Copy every line below where the string "panel" is found.
[Opening EXTRACTED DATA section]
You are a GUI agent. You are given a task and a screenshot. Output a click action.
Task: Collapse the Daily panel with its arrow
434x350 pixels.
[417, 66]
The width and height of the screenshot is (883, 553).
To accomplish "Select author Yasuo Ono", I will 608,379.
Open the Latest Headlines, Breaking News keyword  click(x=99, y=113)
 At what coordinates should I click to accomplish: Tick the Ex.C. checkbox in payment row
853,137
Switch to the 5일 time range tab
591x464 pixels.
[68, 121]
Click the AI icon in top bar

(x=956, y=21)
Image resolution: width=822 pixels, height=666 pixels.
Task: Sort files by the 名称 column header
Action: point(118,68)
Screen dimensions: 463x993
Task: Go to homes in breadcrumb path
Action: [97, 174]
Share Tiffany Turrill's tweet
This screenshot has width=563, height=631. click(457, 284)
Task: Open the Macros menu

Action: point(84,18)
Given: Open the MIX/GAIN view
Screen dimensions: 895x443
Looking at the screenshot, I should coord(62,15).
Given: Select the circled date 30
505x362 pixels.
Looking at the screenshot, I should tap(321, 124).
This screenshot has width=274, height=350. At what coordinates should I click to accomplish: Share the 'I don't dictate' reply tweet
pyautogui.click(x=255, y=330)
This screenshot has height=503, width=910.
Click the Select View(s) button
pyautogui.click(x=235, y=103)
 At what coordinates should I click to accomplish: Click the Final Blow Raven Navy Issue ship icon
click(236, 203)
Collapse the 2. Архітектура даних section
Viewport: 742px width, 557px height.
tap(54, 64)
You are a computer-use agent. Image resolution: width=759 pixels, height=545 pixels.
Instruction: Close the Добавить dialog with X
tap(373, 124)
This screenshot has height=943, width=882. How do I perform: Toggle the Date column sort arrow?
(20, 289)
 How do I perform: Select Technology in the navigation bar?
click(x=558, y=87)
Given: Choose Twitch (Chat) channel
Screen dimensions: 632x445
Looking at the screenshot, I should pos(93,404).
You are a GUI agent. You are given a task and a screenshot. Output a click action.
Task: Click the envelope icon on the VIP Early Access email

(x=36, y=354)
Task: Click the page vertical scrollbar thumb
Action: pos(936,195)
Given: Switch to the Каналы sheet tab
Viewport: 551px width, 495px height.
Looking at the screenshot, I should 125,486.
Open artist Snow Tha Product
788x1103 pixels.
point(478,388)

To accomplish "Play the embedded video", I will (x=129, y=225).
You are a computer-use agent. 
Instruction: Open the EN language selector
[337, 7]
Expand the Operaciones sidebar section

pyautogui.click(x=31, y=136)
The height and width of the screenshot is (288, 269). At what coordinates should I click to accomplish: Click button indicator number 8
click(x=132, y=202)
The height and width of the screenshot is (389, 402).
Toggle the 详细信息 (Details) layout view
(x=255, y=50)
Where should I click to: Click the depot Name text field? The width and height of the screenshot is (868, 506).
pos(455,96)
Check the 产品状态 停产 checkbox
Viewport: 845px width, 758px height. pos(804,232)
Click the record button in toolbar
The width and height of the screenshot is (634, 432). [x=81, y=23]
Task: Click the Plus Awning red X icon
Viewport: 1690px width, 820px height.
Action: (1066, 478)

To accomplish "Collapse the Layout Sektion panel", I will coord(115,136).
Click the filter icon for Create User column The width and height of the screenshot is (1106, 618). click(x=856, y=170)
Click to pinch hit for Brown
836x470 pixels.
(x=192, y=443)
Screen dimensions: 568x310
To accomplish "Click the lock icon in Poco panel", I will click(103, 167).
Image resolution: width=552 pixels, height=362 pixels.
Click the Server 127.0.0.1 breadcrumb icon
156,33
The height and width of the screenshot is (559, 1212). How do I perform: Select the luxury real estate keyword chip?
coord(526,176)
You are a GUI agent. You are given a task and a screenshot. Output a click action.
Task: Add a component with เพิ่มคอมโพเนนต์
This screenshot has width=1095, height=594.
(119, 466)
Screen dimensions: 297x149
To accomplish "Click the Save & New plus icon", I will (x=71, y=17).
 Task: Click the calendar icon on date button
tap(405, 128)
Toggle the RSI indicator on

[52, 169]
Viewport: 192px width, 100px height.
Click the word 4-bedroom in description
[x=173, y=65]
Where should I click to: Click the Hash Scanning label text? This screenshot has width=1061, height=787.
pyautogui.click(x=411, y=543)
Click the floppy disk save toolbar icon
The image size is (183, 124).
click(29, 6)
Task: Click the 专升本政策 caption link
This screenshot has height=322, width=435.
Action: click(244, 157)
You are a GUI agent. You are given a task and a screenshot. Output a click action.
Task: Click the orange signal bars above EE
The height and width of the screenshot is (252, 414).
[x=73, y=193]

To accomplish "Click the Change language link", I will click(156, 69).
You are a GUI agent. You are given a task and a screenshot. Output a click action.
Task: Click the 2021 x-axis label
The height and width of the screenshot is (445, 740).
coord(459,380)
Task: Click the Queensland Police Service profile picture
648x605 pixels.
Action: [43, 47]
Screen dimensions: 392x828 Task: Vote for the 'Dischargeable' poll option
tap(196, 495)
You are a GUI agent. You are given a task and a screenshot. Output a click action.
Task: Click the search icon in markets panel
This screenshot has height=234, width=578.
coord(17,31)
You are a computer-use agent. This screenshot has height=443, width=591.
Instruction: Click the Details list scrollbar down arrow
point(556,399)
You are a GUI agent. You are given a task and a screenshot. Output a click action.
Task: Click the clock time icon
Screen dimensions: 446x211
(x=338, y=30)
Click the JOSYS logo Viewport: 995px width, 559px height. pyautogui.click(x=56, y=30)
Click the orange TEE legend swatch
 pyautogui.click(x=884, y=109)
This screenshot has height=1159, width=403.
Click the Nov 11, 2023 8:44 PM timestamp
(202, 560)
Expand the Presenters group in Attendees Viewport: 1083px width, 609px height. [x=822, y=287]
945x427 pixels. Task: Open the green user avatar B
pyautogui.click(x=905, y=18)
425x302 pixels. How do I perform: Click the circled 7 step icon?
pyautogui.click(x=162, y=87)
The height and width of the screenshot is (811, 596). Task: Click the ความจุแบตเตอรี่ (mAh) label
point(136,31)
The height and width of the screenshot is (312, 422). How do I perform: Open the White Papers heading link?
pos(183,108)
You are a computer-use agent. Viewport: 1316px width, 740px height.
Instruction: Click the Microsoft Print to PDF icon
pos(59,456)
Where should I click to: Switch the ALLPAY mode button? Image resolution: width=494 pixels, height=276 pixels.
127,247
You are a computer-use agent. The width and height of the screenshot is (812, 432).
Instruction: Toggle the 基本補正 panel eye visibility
[Closing EXTRACTED DATA section]
*OUTPUT BELOW:*
Task: Collapse the Daily panel with its arrow
To accomplish "Collapse the Layout Sektion panel", I will coord(115,136).
To accomplish "Click the lock icon in Poco panel", I will click(103, 167).
Task: Click the search icon in markets panel
Instruction: Toggle the 基本補正 panel eye visibility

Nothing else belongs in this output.